Akufo Addo Lawyers Protest Against Graphic Reportage...Editor Replies - The Graphic Editor replies

...And Editor replies

Dear petitioners,

Clearly, when there are misrepresentations, we are under obligation to correct that impression in the minds of our readers. But even before the Constitution placed an injunction on us to carry mandatory rejoinders, we have been professional and credible and carried reactions from individuals, groups and institutions about whom reports have been carried.

We add again that as a human institution, we are not infallible but in many of the allegations being levelled against us, it is unfortunate that the petitioners did not read the June 6 and 7, 2013 reportage very well.

We invite our cherished readers to do a critique of those two publications in the face of the complaint of the petitioners (published on this page ) and if they have issues with us, they can also raise them. Perhaps, as is common in the Ghanaian society, the Daily Graphic has been pigeon-holed as a ‘government’ newspaper when the lawyers of the petitioners know that we are in a different dispensation now.

Nonetheless, it does not rest with any authority in this country to direct us or take our editorial judgement and independence from us as the rejoinder from the lawyers of the petitioners sought to do.

We are sure the petitioners and indeed all Ghanaians are appreciative of the efforts that journalists go through to summarise a six-hour sitting into a piece called news in the newspaper. It must be clear to the petitioners and all that our reportage is not a transcript of the court hearing.

We are also concerned about the fixation of the state-owned media. On the least opportunity, we are surprised that certain individuals are eager to remind us about our mandate as a state-owned media. We are very well aware of our mandate as a state-owned media.

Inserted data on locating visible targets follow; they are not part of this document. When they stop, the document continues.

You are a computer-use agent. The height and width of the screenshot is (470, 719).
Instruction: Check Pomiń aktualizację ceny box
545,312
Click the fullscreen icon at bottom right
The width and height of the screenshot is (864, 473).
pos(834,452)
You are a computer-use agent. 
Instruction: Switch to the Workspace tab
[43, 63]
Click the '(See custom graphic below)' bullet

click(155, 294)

The other day, on a certain radio station in Accra, some of the panellists counted and measured the pictures we had used on a court hearing on a particular page and concluded that we were biased. In journalism fairness, balance and accuracy do not require that we give equal space to all the parties.

Let us state again at least for the education of the uninitiated that the canons of journalism have not shifted the emphasis on professionalism depending on whether a publication is privately owned or state-owned. We are enjoined by the ethics of journalism to be professional and responsible.

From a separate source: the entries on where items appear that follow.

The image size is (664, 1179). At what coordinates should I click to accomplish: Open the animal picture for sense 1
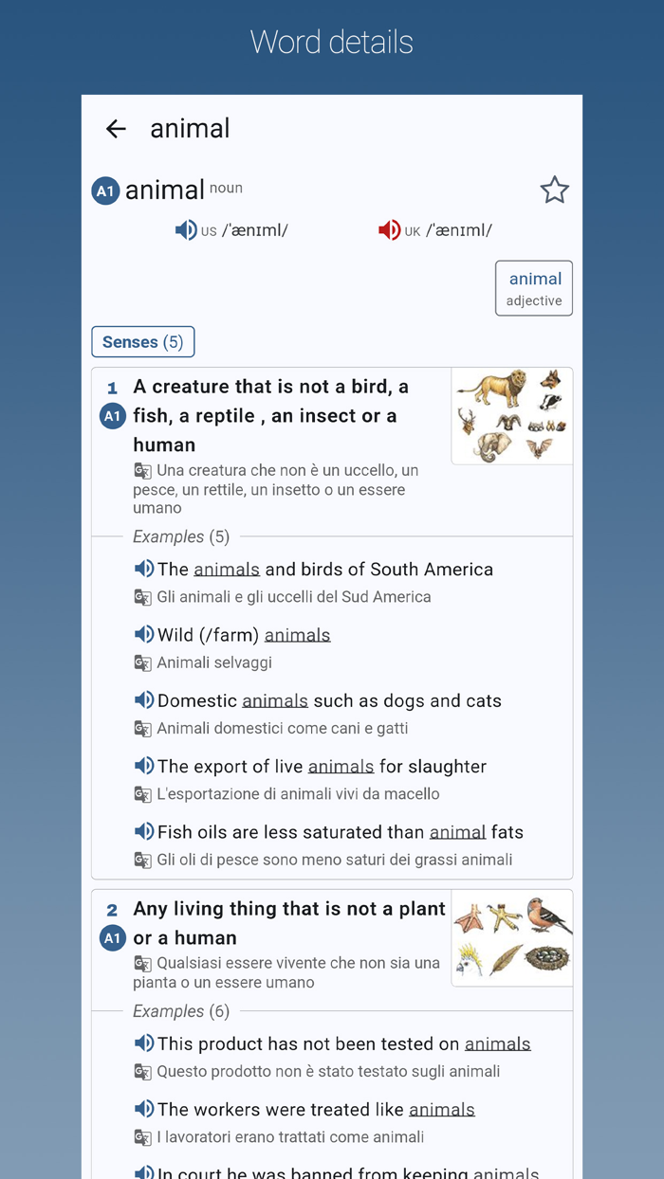(511, 415)

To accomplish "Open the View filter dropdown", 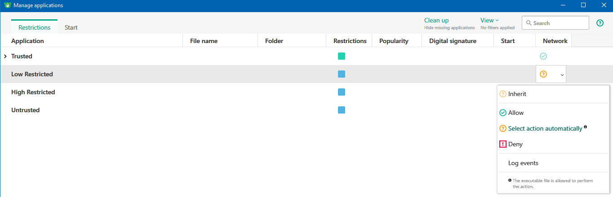I will coord(489,20).
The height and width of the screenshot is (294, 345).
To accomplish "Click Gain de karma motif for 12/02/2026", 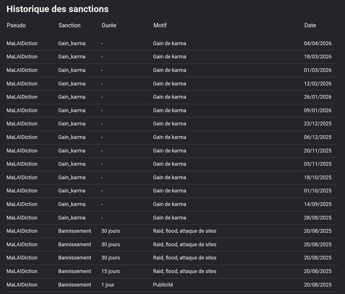I will click(x=169, y=84).
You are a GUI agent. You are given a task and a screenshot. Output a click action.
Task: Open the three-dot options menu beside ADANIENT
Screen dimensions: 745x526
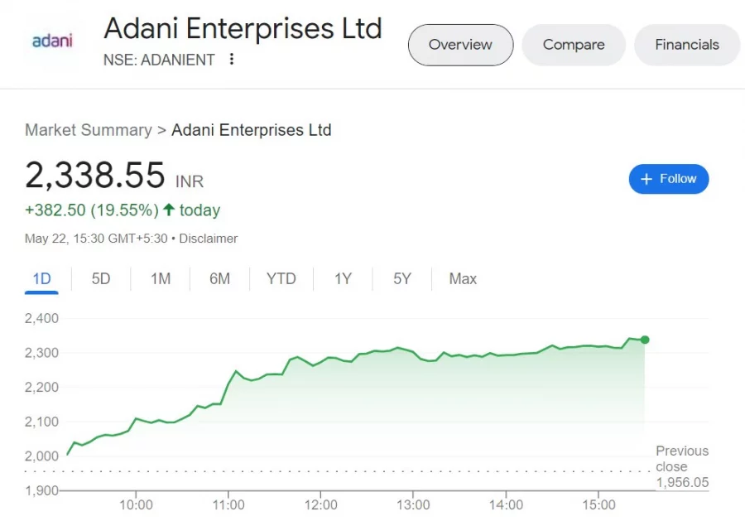click(232, 60)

Let the petitioners be assured that we shall not depart from the mandate to serve the society as professionally and responsibly as mandated by the constitution and the ethics of our profession.

We know the Constitution imposes a burden on us as a state-owned media. Largely because of our history, the framers of the constitution tried to avoid a repetition of the history when the state-owned media became a mouthpiece for government propaganda and were used by the government machinery to suppress dissenting voices. Be that as it may, we want to assure the petitioners not to entertain any idea of a deliberate attempt to distort or dilute the force of their argument in court.

We shall continue to report fairly and accurately on the petition hearing to the best of our knowledge. After all, the law is not in the bosom of the Daily Graphic. We can only present the issues to the bar of public opinion.